Der aktuelle CDU-Chef und die frühere Parteivorsitzende bilden den Rahmen der Veranstaltung: Er hält zu Beginn ein Grußwort, sie die
Schlussrede. Merkel war es ja auch, die als CDU-Generalsekretärin Kohl 1999 wegen dessen Spendenaffäre vom Partei-Thron stieß und damit sein politisches Ende besiegelte. Darin liegt in der Tat eine gewisse Brisanz mit Blick auf ihre Rede.
Schon länger ist der Umgang des 66- und der 68-Jährigen etwas entkrampfter als früher. Insider sprechen von einem „entspannten Nichtverhältnis“. Freunde sind Merz und Merkel nicht, wechselseitige politische Ratgeber auch nicht. Merkel hat nicht viel von seinem Comeback gehalten; mit Blick auf ihre Nachfolge setzte sie seinerzeit auf die Saarländerin Annegret
Kramp-Karrenbauer, die es aber dann vermasselte und schnell wieder zurücktrat. Nachhaltig übel soll sie ihm nach der verlorenen Landtagswahl in Thüringen 2019 den Vorwurf genommen haben, ihre Regierung sei „grottenschlecht“. Merkel kam dann nicht zum Abendessen der früheren Vorsitzenden mit Merz, nachdem der im Januar zum Chef gewählt worden war. Termingründe. Oder doch eine späte Retourkutsche?

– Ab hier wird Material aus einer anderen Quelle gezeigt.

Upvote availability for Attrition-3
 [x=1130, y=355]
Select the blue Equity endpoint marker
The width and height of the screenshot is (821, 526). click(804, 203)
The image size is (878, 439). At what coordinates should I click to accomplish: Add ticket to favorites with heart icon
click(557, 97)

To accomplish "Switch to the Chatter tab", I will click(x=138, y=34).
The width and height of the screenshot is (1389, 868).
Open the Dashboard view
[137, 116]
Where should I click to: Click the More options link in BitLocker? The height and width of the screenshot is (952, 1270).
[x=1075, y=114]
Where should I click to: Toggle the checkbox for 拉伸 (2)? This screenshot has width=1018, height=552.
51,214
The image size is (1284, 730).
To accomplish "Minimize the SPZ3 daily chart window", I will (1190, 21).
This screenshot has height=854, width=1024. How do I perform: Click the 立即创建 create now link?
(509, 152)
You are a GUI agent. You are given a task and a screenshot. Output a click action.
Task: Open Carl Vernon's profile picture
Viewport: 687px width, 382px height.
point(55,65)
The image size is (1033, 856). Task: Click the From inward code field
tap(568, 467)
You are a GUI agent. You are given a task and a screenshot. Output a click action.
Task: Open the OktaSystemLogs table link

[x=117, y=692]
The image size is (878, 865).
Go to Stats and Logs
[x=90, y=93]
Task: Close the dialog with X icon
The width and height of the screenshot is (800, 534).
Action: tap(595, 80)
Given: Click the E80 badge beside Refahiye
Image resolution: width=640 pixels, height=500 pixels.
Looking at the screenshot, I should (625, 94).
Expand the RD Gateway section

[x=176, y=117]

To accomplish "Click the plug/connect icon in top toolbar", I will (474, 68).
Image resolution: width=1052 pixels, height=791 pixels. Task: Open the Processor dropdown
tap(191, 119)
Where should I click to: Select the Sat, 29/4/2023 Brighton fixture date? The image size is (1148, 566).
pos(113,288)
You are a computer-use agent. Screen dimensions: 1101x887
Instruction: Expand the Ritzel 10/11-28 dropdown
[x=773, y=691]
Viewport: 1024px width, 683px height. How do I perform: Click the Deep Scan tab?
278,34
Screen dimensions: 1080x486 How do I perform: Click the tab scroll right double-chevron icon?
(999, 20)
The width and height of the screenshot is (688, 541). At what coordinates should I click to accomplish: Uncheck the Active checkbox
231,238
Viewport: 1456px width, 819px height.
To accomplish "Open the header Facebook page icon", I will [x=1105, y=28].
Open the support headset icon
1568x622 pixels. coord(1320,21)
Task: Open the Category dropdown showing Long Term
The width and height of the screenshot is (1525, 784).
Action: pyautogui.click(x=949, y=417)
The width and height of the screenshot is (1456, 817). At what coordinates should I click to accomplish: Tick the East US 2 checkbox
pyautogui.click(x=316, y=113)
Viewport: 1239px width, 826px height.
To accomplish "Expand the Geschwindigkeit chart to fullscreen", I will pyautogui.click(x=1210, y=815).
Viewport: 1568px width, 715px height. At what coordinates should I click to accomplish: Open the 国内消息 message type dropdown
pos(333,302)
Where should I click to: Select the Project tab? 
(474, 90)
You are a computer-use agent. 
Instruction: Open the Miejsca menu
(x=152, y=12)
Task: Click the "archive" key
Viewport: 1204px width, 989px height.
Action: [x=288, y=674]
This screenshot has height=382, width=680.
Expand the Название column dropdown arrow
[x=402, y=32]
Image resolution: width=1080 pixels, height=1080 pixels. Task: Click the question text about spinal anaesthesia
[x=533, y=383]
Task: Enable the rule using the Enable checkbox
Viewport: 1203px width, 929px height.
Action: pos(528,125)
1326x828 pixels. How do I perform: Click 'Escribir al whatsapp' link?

Einer, der sie gut kennt, sagt: „Merkel steht mittlerweile souverän drüber über der Personalie Merz.“Außerdem dürfte die an einem Buch arbeitende Altkanzlerin zur Kenntnis
genommen haben, dass der Sauerländer die Partei zumindest stabilisiert hat in der Opposition. Merz selber, so heißt es, sehe keinen Sinn darin, den alten Konflikt weiter zu pflegen und „Scheingefechte“zu führen. Auch bestehe keine Konkurrenzsituation mehr. Im Gegenteil. Manch einer in der Union denkt eher darüber nach, ob man die Merkel-Zeit nicht offensiv kritisch aufarbeiten müsste, Stichwort Russland und Energieabhängigkeit.
Als Merz von Merkels Knieverletzung hörte, schickte er ihr eine SMS mit Genesungswünschen. Sie wiederum rief ihn dem Vernehmen nach an, um mitzuteilen, nicht zum Parteitag Anfang September in Hannover zu kommen. Wegen ihres Knies. Dass Merkel den Konvent ohnehin gemieden hätte, davon kann man ausgehen. Mit der Partei hat sie quasi bewusst abgeschlossen. Und ein Auftritt hätte sie wieder voll ins Rampenlicht gezogen – zulasten von Merz.
Was Neues entsteht da also eher nicht. Vor wenigen Wochen war sie aber mal wieder im Konrad-Adenauer-Haus, um das dortige Studio zu nutzen für eine Grußbotschaft an CDU-Urgestein Volker Bouffier. Anschließend, so wird bestätigt, traf sie sich mit Generalsekretär Mario Czaja – um dann doch ein wenig über die Partei und die neuen Herausforderungen zu plaudern.